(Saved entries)
◇ ◇ ◇

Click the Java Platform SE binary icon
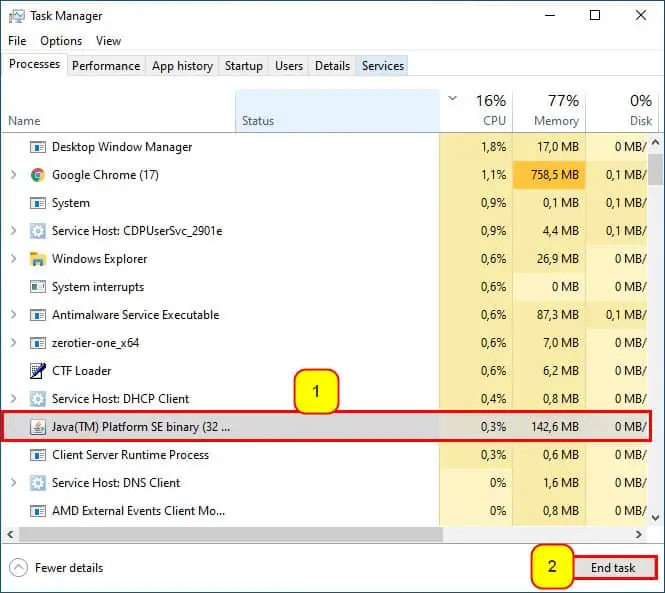Image resolution: width=665 pixels, height=593 pixels. [x=38, y=427]
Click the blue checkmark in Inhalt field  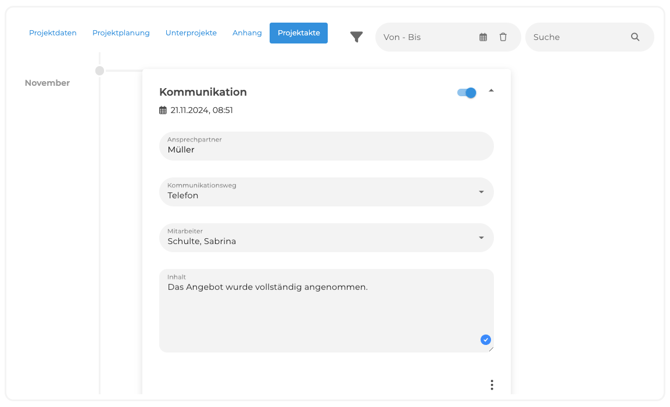(485, 340)
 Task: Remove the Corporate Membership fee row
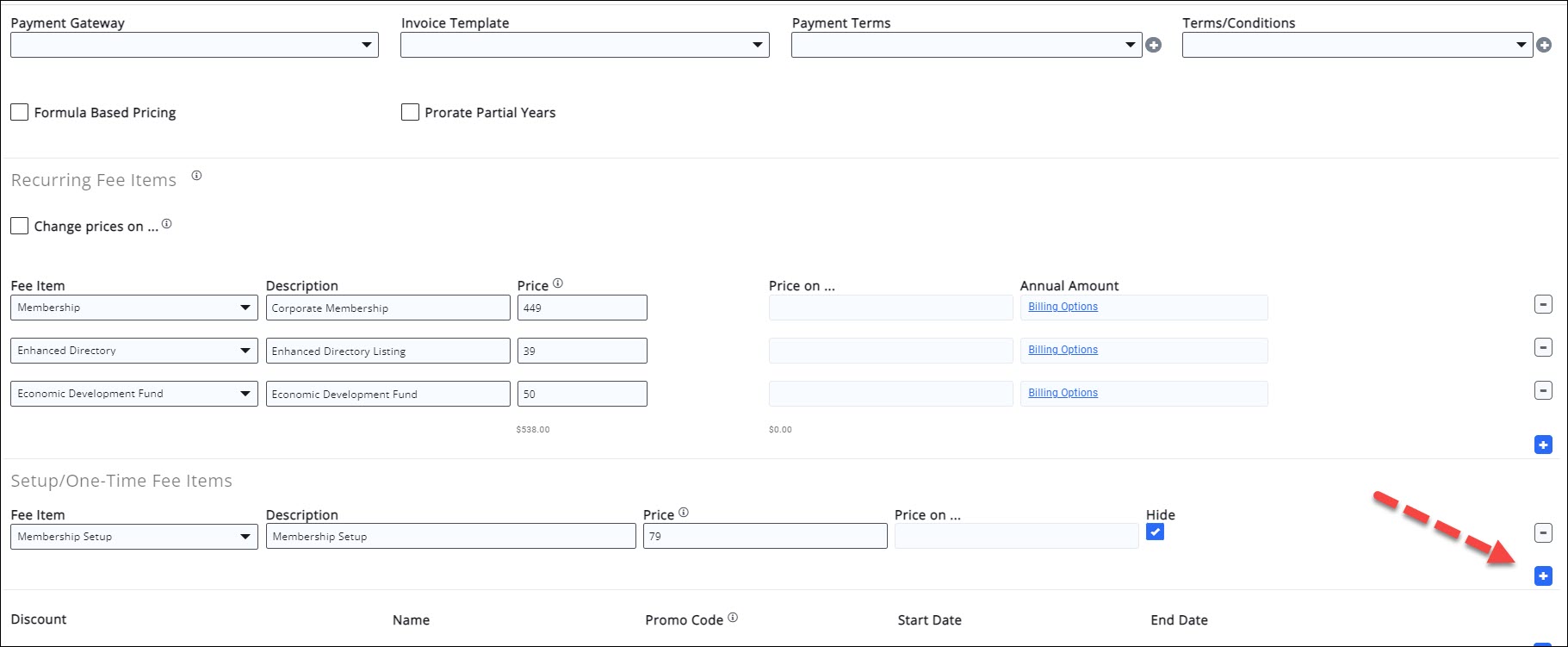click(x=1543, y=305)
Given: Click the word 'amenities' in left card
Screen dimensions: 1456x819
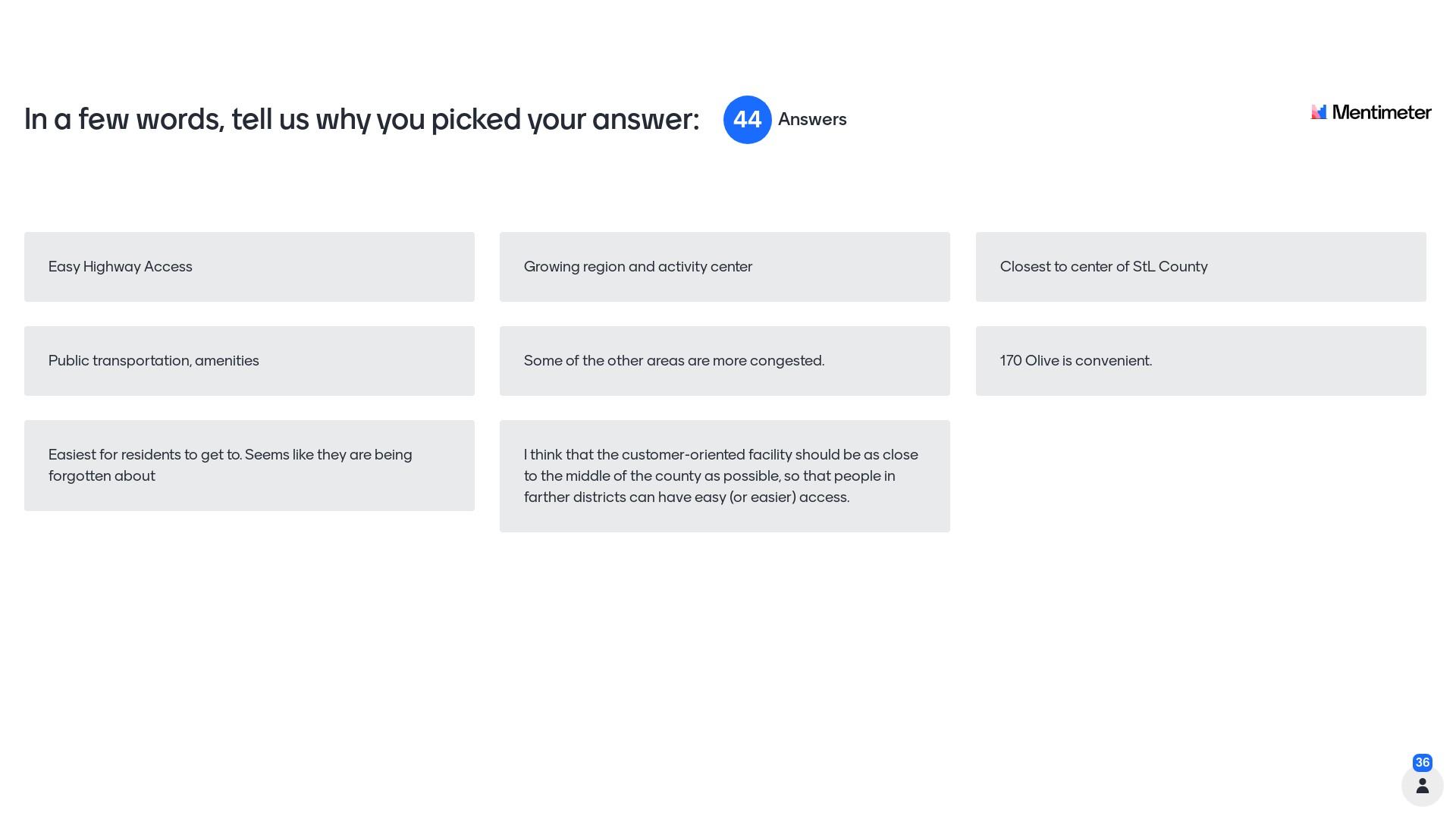Looking at the screenshot, I should point(227,361).
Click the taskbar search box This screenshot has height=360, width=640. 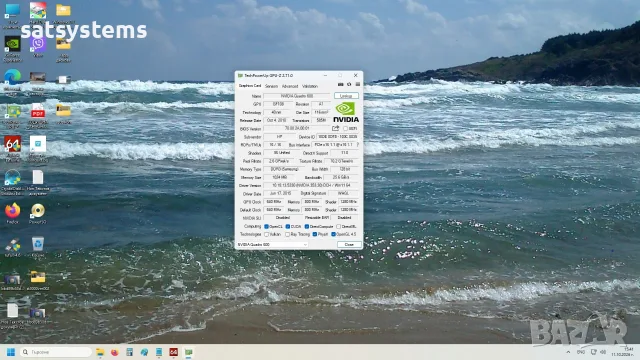tap(56, 352)
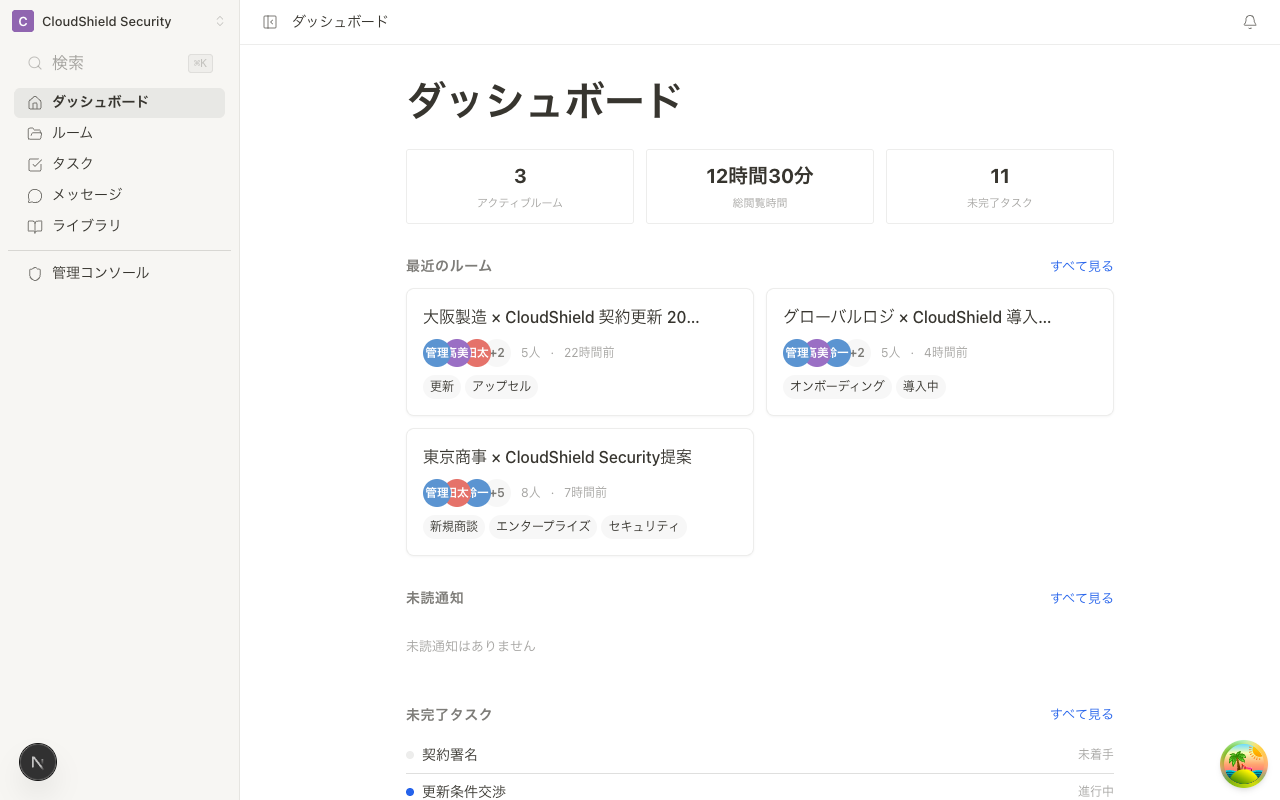This screenshot has width=1280, height=800.
Task: Collapse the sidebar with the panel toggle icon
Action: click(270, 21)
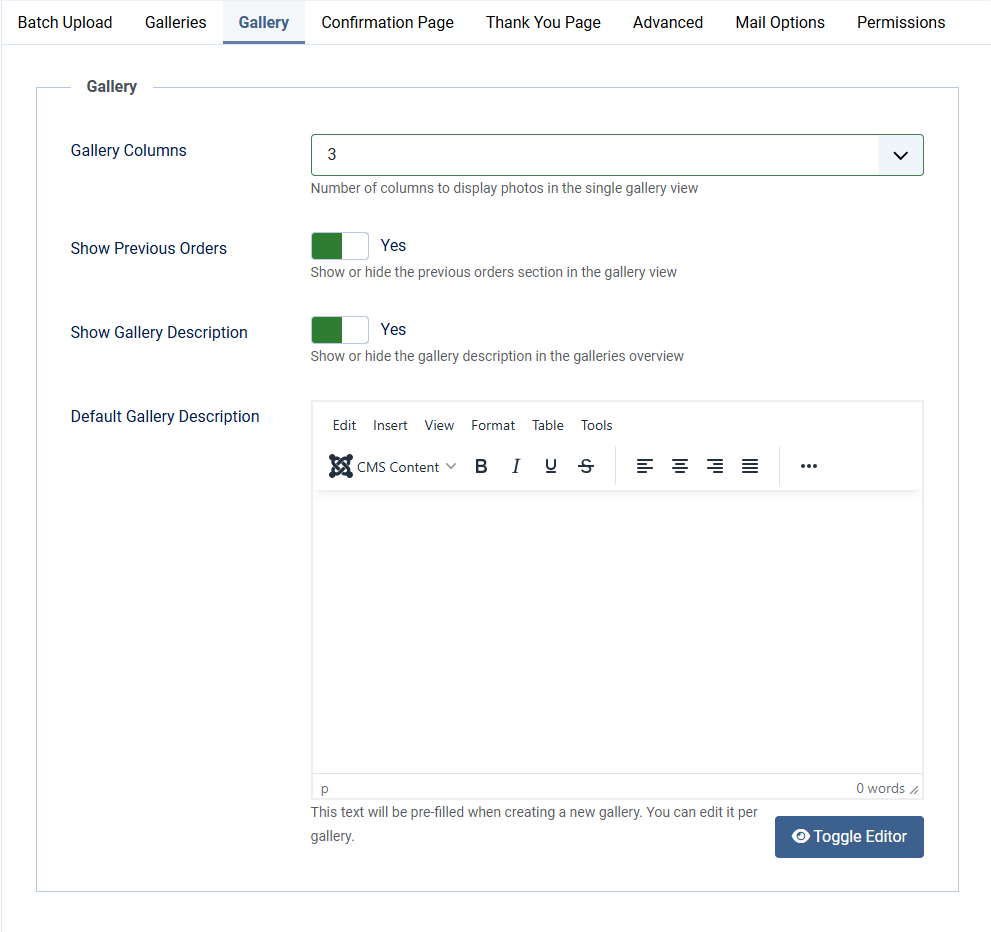The image size is (991, 932).
Task: Apply italic formatting in the editor
Action: click(516, 466)
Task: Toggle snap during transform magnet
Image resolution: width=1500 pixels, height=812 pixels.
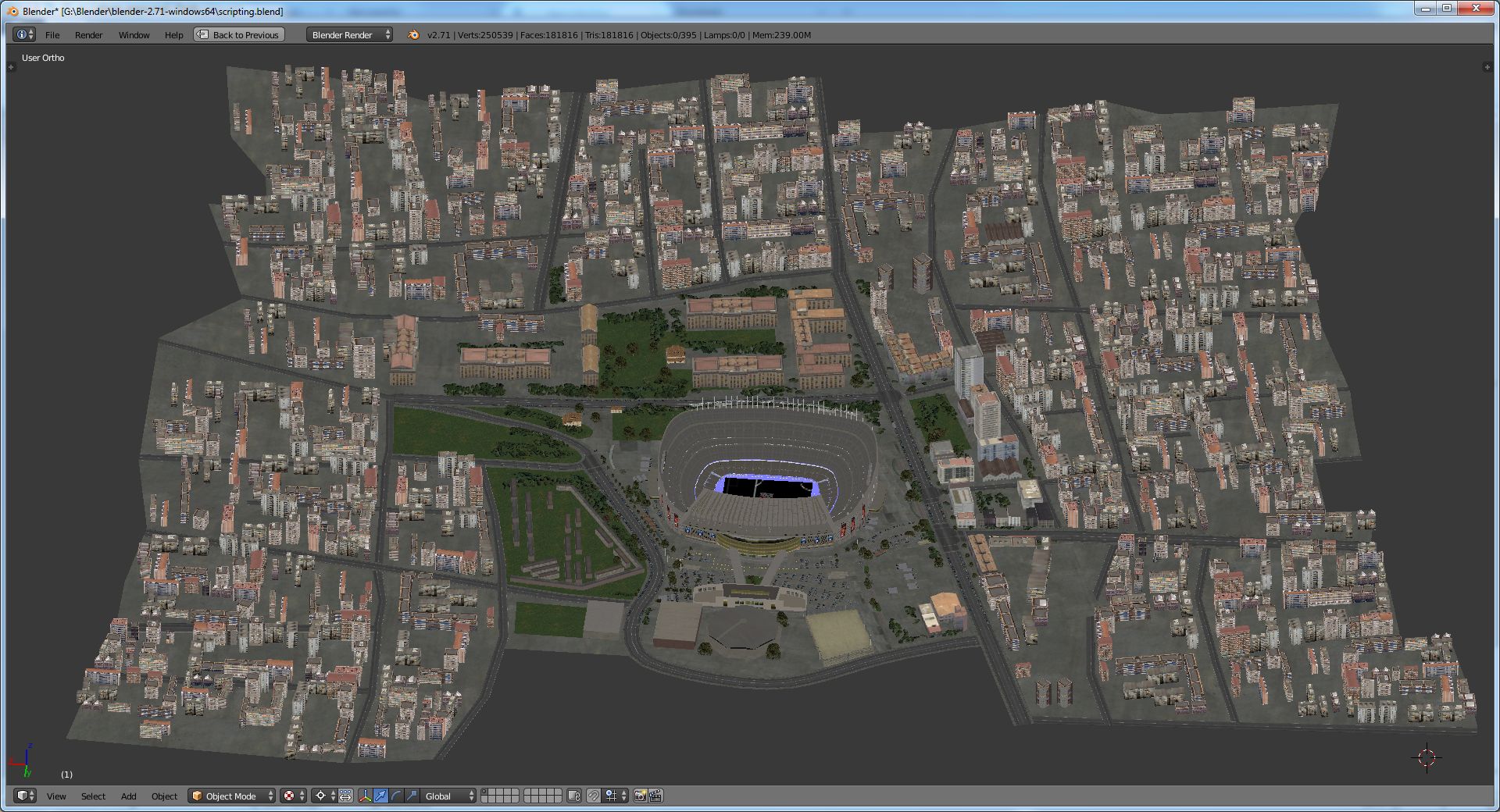Action: pos(594,796)
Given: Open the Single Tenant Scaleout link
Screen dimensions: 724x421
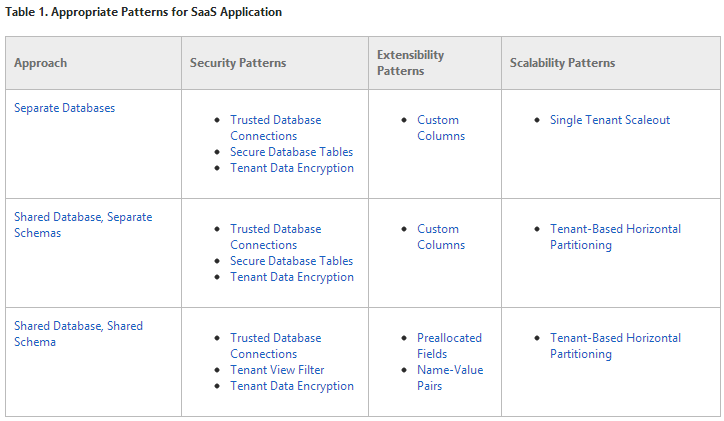Looking at the screenshot, I should tap(609, 120).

◇ ◇ ◇

**TASK DESCRIPTION:** Copy each line of the data above that holds "Given".

**ANSWER FOR THIS EXERCISE:**
Given: Click the word 'amenities' in left card
Given: Open the Single Tenant Scaleout link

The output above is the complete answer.